The finance minister's statement in Parliament explaining the exclusion does point out that the idea of separating the debt management function was, in fact, proposed by the RBI itself in 2000-01. Why it has taken so long, not to mention a number of expert committee recommendations, to get to this point itself is a legitimate question. It is no surprise that the RBI, even though the idea may have originated there, was consistently opposed to the move. Part of this may have been protection of turf. Arguments were also made about capabilities, on the one hand, and the day-to-day connections to the market that the debt management function gives to the central bank. The ostensible reason for the ministry's decision to postpone the action is that it is concerned with the lack of capability outside the RBI to carry out this responsibility immediately. Surely, though, this judgement could have been made before the idea was introduced into the Bill. There are also genuine questions to be asked about whether this should have been tagged onto a Money Bill like the Budget, denying the Rajya Sabha its right to vote on the change in law. The retraction, thus, reflects badly on the government's internal process of lawmaking.
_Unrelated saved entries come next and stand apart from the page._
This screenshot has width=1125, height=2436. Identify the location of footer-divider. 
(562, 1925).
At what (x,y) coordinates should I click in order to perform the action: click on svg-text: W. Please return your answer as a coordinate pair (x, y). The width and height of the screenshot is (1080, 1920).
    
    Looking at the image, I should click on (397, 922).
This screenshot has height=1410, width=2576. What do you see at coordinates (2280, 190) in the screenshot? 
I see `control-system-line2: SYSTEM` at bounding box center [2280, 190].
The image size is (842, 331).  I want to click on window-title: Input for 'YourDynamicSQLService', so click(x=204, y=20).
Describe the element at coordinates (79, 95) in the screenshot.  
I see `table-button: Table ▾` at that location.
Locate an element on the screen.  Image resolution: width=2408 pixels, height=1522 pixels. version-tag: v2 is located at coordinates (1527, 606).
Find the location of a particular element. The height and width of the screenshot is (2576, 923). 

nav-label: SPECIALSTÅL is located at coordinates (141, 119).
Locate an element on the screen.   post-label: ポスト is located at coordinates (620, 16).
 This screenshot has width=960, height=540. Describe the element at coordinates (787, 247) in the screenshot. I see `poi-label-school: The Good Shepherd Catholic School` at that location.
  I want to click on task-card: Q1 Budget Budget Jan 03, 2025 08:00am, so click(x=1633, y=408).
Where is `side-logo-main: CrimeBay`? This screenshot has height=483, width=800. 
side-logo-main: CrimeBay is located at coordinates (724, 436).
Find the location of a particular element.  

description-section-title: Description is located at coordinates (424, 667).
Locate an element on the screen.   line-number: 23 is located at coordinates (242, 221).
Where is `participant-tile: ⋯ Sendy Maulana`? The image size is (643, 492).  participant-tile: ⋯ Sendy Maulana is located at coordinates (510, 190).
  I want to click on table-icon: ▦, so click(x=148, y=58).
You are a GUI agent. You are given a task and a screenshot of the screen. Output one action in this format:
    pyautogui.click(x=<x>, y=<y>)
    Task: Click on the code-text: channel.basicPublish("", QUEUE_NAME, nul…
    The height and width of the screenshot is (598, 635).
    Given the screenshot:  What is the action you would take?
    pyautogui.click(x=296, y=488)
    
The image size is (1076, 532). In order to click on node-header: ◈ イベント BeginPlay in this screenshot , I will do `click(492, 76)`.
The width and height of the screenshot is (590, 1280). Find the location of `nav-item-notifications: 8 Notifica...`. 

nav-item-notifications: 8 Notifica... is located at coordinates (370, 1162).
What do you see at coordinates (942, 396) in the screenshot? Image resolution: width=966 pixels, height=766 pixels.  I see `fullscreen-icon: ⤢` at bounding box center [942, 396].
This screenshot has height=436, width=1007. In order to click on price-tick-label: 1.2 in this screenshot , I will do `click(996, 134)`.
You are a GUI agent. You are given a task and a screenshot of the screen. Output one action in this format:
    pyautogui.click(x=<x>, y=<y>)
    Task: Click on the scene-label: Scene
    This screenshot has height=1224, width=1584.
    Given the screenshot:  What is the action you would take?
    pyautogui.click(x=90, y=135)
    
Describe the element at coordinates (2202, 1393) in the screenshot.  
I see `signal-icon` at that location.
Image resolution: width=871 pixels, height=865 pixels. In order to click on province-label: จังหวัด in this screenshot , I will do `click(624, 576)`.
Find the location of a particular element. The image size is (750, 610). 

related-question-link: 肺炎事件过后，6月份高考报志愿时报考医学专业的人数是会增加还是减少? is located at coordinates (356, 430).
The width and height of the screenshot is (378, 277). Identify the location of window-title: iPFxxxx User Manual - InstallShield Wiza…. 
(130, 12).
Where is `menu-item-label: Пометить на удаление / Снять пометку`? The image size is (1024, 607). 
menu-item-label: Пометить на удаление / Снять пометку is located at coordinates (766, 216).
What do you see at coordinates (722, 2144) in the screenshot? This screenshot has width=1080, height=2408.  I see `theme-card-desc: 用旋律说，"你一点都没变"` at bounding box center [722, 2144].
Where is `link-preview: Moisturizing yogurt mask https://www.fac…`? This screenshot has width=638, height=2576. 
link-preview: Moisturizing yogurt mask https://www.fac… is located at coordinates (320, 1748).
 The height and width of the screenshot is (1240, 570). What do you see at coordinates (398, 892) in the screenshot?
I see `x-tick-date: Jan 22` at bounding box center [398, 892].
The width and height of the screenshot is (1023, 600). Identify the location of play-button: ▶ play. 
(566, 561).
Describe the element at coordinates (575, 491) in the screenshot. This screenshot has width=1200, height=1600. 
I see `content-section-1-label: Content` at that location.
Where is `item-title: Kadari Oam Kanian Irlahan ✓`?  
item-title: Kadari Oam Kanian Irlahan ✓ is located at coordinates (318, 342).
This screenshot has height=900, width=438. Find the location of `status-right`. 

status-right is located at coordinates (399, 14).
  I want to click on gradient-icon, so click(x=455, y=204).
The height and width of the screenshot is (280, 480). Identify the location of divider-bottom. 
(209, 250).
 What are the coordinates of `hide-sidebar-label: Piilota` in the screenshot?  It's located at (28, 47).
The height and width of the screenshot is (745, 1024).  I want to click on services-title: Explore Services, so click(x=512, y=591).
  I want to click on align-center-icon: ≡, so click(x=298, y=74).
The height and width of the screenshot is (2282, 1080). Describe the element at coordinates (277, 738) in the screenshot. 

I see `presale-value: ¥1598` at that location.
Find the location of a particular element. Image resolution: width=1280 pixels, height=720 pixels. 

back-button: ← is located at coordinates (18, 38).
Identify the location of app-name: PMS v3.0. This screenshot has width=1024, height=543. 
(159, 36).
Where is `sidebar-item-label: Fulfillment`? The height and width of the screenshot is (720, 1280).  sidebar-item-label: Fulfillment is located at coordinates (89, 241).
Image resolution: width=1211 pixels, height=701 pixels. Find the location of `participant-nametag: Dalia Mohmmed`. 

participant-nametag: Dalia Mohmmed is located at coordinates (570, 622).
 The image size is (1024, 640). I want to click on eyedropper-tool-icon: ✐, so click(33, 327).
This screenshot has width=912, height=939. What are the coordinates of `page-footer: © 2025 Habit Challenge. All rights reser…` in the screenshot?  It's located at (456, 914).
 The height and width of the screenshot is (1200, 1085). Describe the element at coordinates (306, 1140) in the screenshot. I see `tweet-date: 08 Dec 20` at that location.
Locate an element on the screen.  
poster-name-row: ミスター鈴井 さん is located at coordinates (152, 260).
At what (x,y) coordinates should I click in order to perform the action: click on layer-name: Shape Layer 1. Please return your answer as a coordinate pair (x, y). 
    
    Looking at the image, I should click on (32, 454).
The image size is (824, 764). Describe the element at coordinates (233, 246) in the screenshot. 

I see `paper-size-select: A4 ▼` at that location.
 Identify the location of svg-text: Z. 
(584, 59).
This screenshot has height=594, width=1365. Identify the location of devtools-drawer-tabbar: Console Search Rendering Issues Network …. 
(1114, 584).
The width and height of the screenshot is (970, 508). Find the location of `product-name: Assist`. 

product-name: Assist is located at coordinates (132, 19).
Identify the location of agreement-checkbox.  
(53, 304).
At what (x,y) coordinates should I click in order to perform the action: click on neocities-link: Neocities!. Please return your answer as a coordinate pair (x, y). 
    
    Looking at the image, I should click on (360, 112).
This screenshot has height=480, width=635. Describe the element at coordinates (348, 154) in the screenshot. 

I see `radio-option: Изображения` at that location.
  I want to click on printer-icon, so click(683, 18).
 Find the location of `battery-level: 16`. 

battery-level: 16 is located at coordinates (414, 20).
The larger question, though, is where this leaves the financial sector reform blueprint. Articulated in the form of the Indian Financial Code, the blueprint is both ambitious in scope and also pragmatic in implementing the envisaged reforms. This allows progress on several fronts even while the grand plan is marketed to regulators and parliamentarians. In fact, the ministry has set up, among others, a task force to set up the very public debt management authority that it has now deferred legislation on. However, even as this process has been in motion, the RBI has been consistently pushing back on proposals in the blueprint. Whatever the merits of each side's position may be, this is not a very effective way to implement a complicated reform agenda. The success of the entire initiative will ultimately depend on the buy-in and commitment of all the major stakeholders, and the RBI is certainly one. But ad hoc concessions to it are not going to address the issue either. In the light of these recent confrontations, financial sector reforms would be best served by a joint process, which transparently delineates areas of agreement and disagreement and then moves quickly on the former.